§ **WHAT TO DO**:
(a) In the French Toast Chicken Sandwiches recipe post, what thickness should the chicken be pounded to?
(b) Continue the French Toast Chicken Sandwiches recipe post from the point where it stops.

Start of PROVIDED PASSAGE

French Toast Chicken Sandwiches

Yes, another French Toast recipe. Blame my husband because his sweet tooth and love for breakfast are why I’m always making it! Today I’m bringing you a hybrid of sorts, combining my standard French Toast recipe with one for a well seasoned fried chicken cutlet, forming one of the most delicious sweet and savory breakfasts on the go you could ever imagine: French Toast Chicken Sandwiches!

I’m not sure about other regions but down here in the south chicken biscuits are very standard breakfast fare. Sometimes you’ll find them topped with egg and cheese too, or smothered with gravy. I decided to kick that up a notch and send my husband off to work with the portable breakfast of his dreams – but I didn’t have or feel like making biscuits, so a French Toast Biscuit Sandwich was out. In comes a loaf of brioche for him, and Croissant Toast for me!

ingredients for French Toast Chicken Sandwiches

French Toast Chicken Sandwiches Ingredients

Feel free to jump to the full recipe, but here are useful notes about the ingredients you will need to make this French Toast Chicken Sandwiches recipe:

  • Boneless skinless chicken breasts: You can use thighs if you’re into that. Just use a mallet to pound them out into an even 1/2″ thickness, and cut them in half. Now you’ve got cutlets that will cook evenly and should remain nicely sized even after frying, making for good sandwiches.
  • Good bread: I used Trader Joe’s Sliced French Brioche and La Boulangerie’s Croissant Toast for the French Toast Chicken Sandwiches you see pictured but any bread will do. No matter what you decide to use you’ll want to avoid soaking it for long; the bread can’t be too custardy in the center because it has to be strudy enough to support the chicken.

End of PROVIDED PASSAGE
Start of DATA SEGMENT

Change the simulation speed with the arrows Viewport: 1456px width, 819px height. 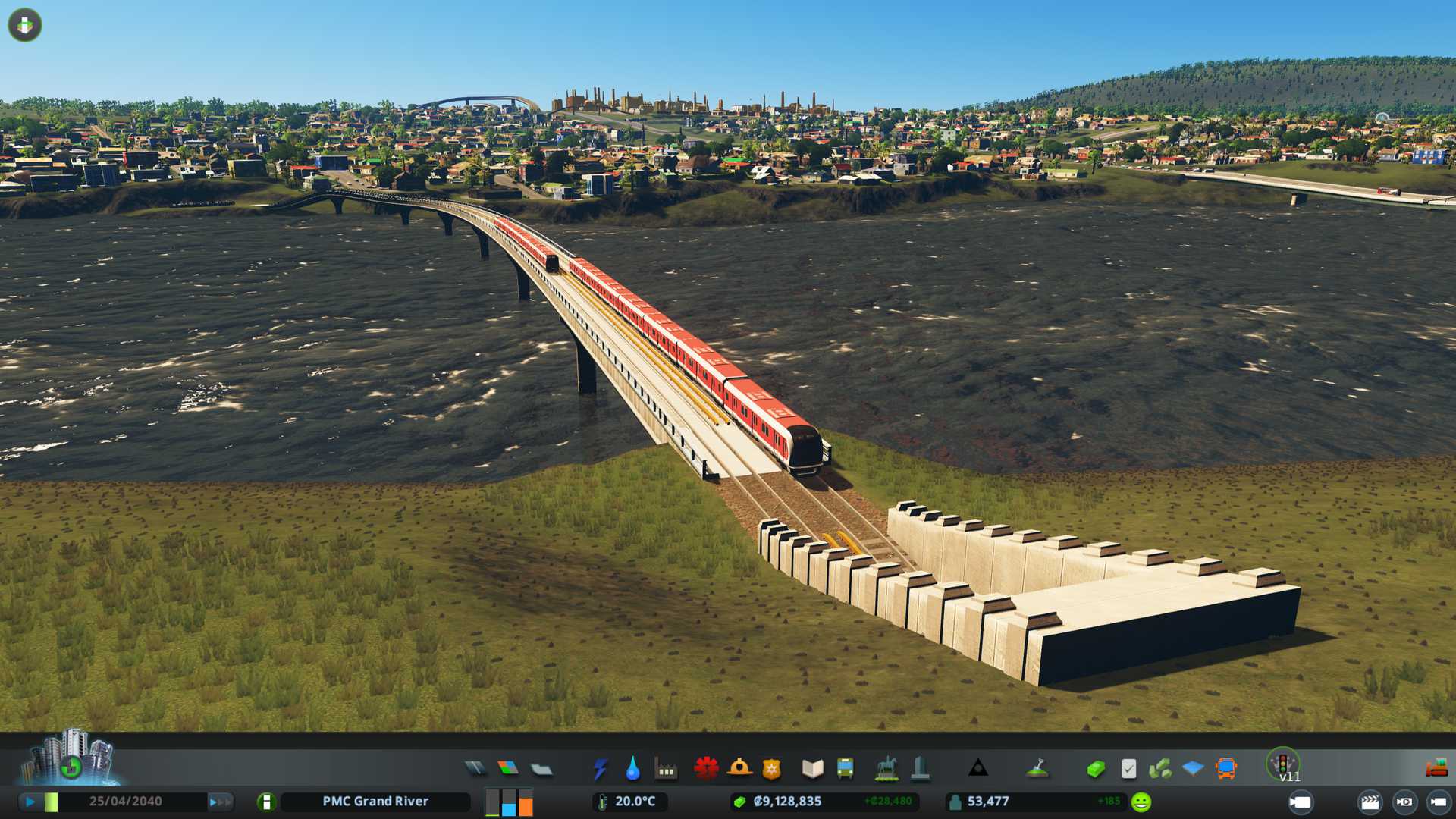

End of DATA SEGMENT

§ **RESPONSES IN ORDER**:
(a) An even 1/2″ thickness.

(b)
  • Salted butter: Salted butter is important because it’ll help balance the sweetness from the custard.
  • Buttermilk: My preffered tenderizing marinade and wet dredge for fried chicken. Whole milk whisked together with an egg will suffice (add a capful of vinegar too, if you have it and you’ve got homemade buttermilk).
  • Whole milk: Normally I would use heavy cream but I didn’t have any! I increased the amount of flour and that thickened the custard up nicely. Heavy cream, half-and-half, oat milk – any of these would work.
  • Egg yolks: As I mention in all of my french toast recipes, we use just the yolks so it doesn’t taste eggy.
  • Granulated sugar, light brown sugar, powdered sugar: The sugars are for sweetness, of course, and the powdered sugar along with a lil’ flour acts as a thickener for the custard, so it coats the bread instead of just soaking right in. We need the French Toast for these Chicken Sandwiches to be sturdy. Since we’re not adding syrup or anything, the sugar has been increased from what I’d normally use to compensate.
  • All-purpose flour, cornstarch: For dregding the chicken, and for battering the french toast.
  • Ground cinnamon: It’s not french toast without cinnamon! Adjust the amount to your taste, but I use quite a bit so the French Toast flavor is rampant.
  • Vanilla extract: Warm, soft, gentle, and necessary.
  • Seasoned salt, paprika, ground black pepper: We’ll use these to season the chicken directly and the flour dredge. Black pepper only goes in the flour.
  • Peanut oil: for frying the bread and the meat. Any oil or fat with a high smoke point will do fine.
  • Equipment: Here’s all of the equipment I use to make these:
French Toast Chicken Sandwiches

How to Make French Toast Chicken Sandwiches 

Full instructions are included in the recipe below, but here is a basic overview of what you’ll need to do, along with some important tidbits to help you make the most of this French Toast Chicken Sandwiches recipe:

  • Marinate the chicken. The night before you’re gonna make the French Toast Chicken Sandwiches – unless you’re a super early riser or something – add the chicken to a bowl and season with 1 tsp of seasoned salt. Pour in the buttermilk and stir to coat the chicken thorouhgly. Cover tightly and refrigerate for at least an hour, up to overnight. Remove and let rest at room temperature about 30 minutes before you’re ready to fry so it cooks more evenly.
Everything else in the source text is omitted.